1/2 to 1 pound small to medium shiitake mushrooms, stems removed and reserved and tops sliced (Save the stems in the freezer for stock later).
3 medium to large leeks, thinly sliced white and light green parts
2 tablespoons olive oil or 1 tablespoon olive oil and 1 tablespoon butter
4 to 5 cloves garlic, minced or crushed
1 cup diced celery
2 medium potatoes, medium dice
1 medium sweet potato, medium dice
1 bay leaf
1/2 teaspoon thyme or basil
1 1/2 teaspoons finely chopped Meyer lemon zest
5 cups water or stock
Handful of arugula, chopped
2 tablespoons Meyer lemon juice
Salt and pepper to taste
Chopped cilantro or finely sliced arugula
Freshly grated Parmesan cheese or bread crumbs (optional)
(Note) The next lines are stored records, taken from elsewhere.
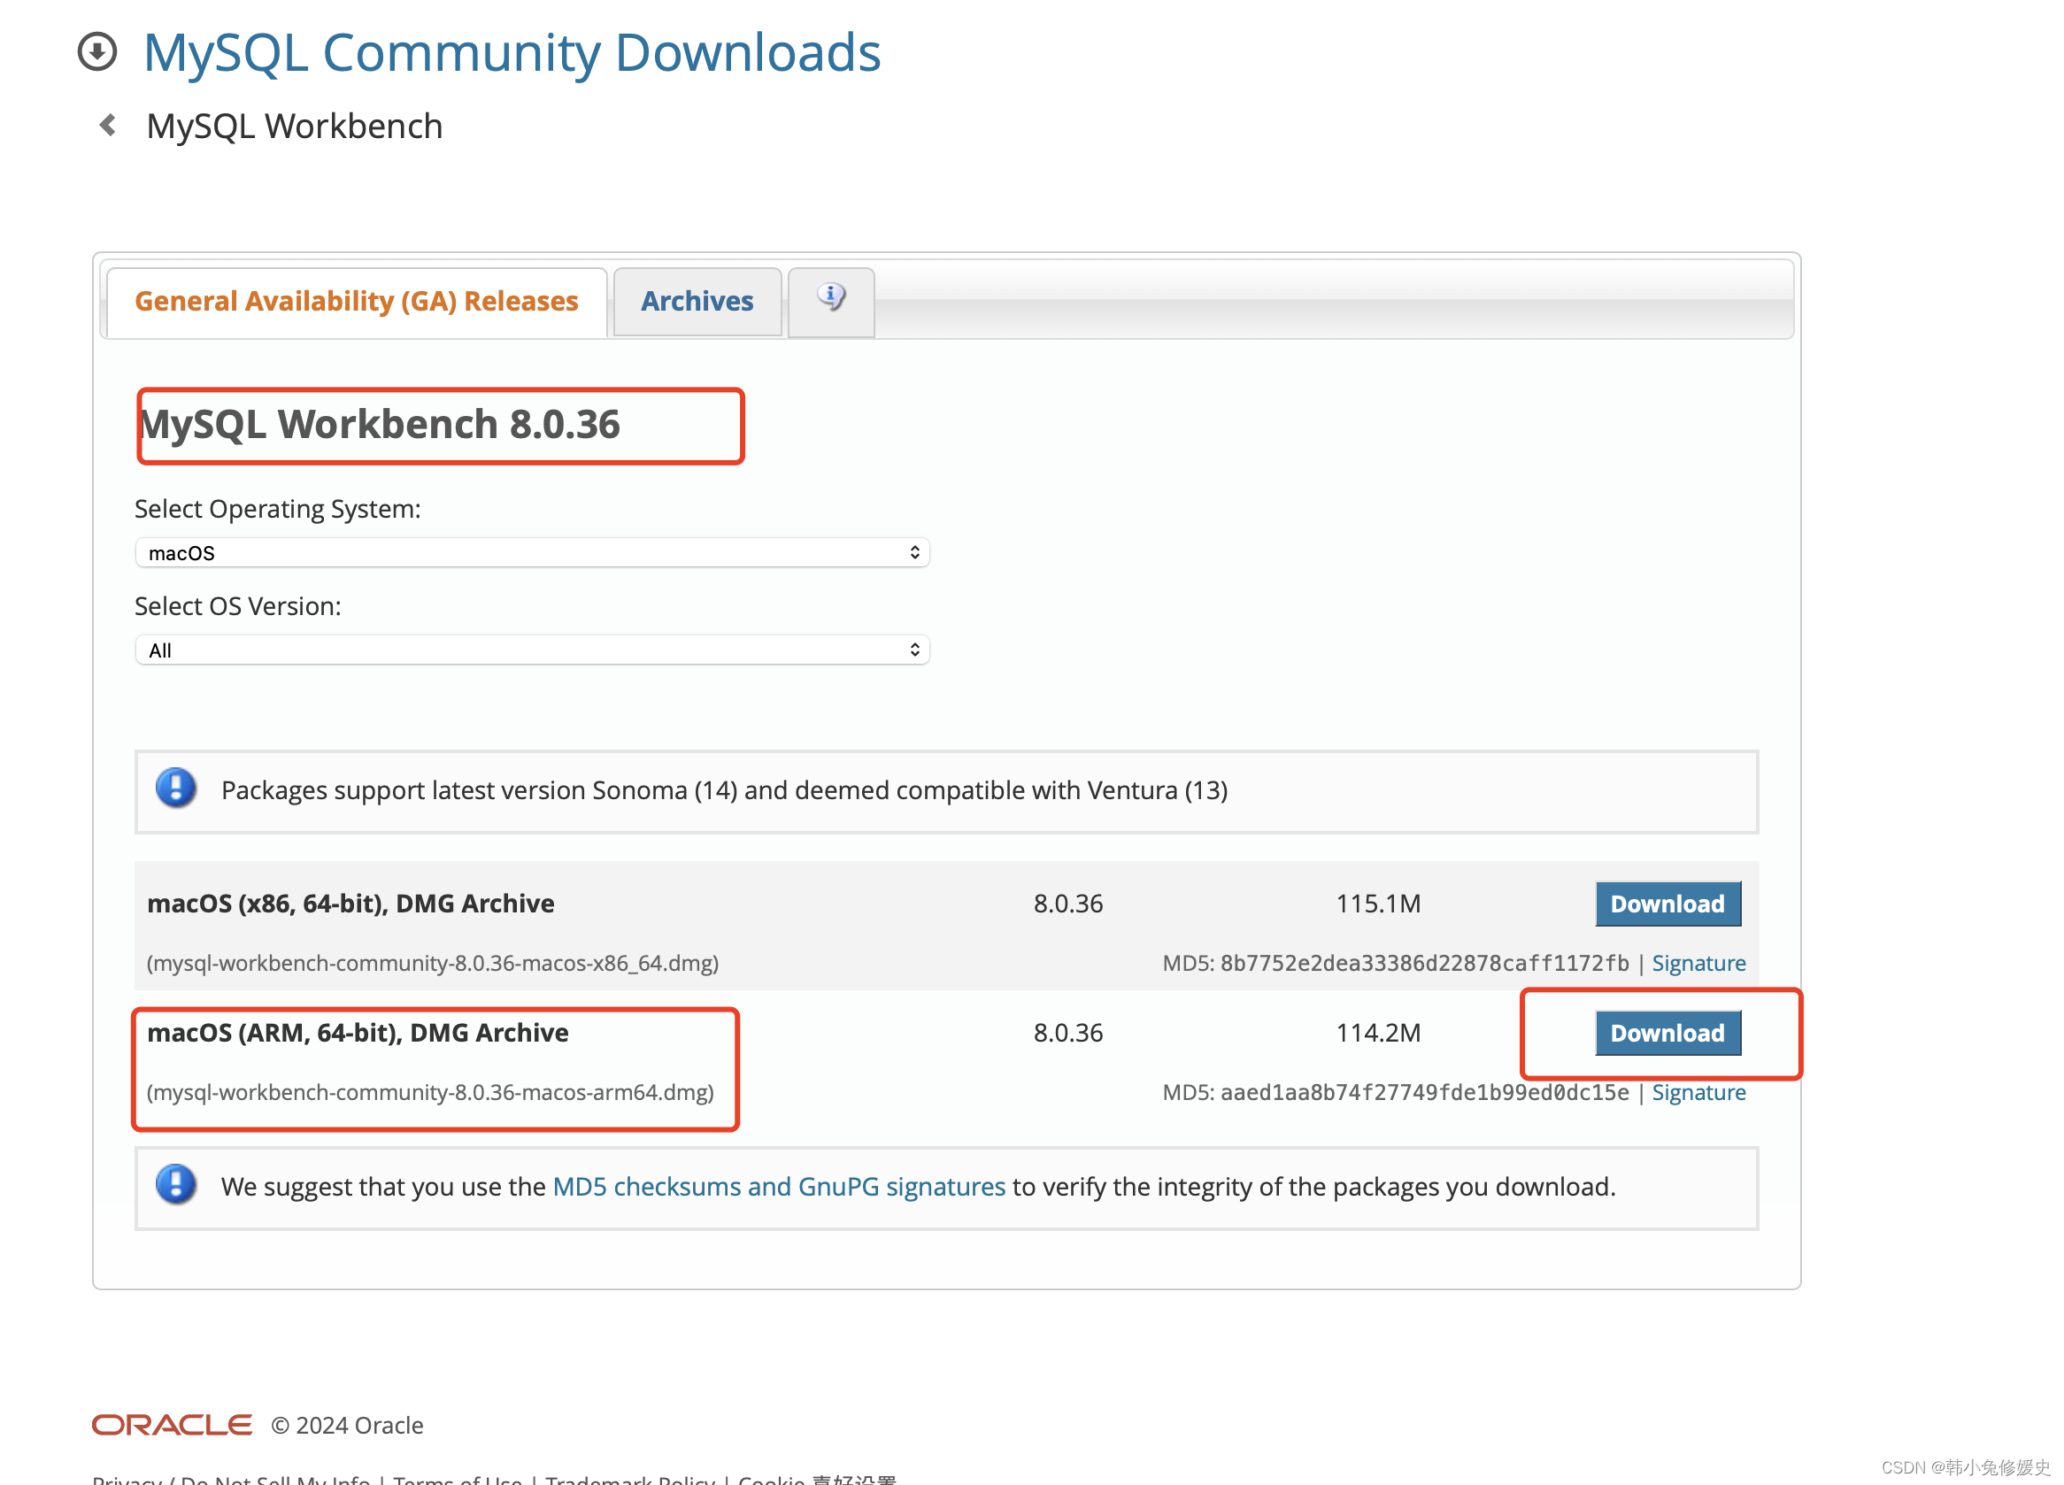Click the blue alert icon beside Sonoma notice
Viewport: 2064px width, 1485px height.
pyautogui.click(x=177, y=788)
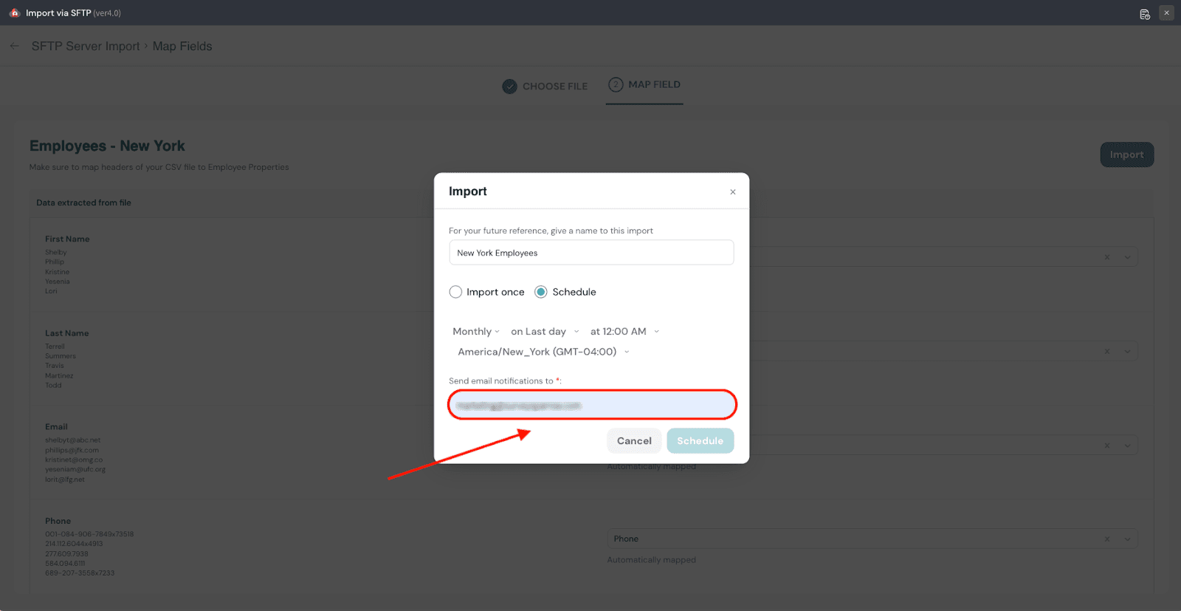Close the Import dialog with the X
The image size is (1181, 611).
pyautogui.click(x=733, y=192)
1. Heat a heavy pot over medium heat. Add mushrooms and dry-fry until they soften. Remove from pan and set aside. In the same pot, saute leeks in oil and butter until soft. Add garlic, celery, red potatoes and sweet potatoes. Stir to coat vegetables.

2. Add bay leaf, thyme, lemon zest and water or stock. Simmer for about 45 minutes or until potatoes are very soft. Add lemon juice and adjust salt and pepper to taste. Garnish with chopped cilantro, chives or my favorite, finely chopped arugula. Grate some cheese if you like or sprinkle with bread crumb (a good way to use crouton crumbs). Serves 4

2 comments:

Joan said...

this soup sounds delish! intersting lemon addition...never would have thought of that.

Debra Daniels-Zeller said...

Yeah, I don't know what it is about lemons in winter, but they seem to almost add sunshine to the soup.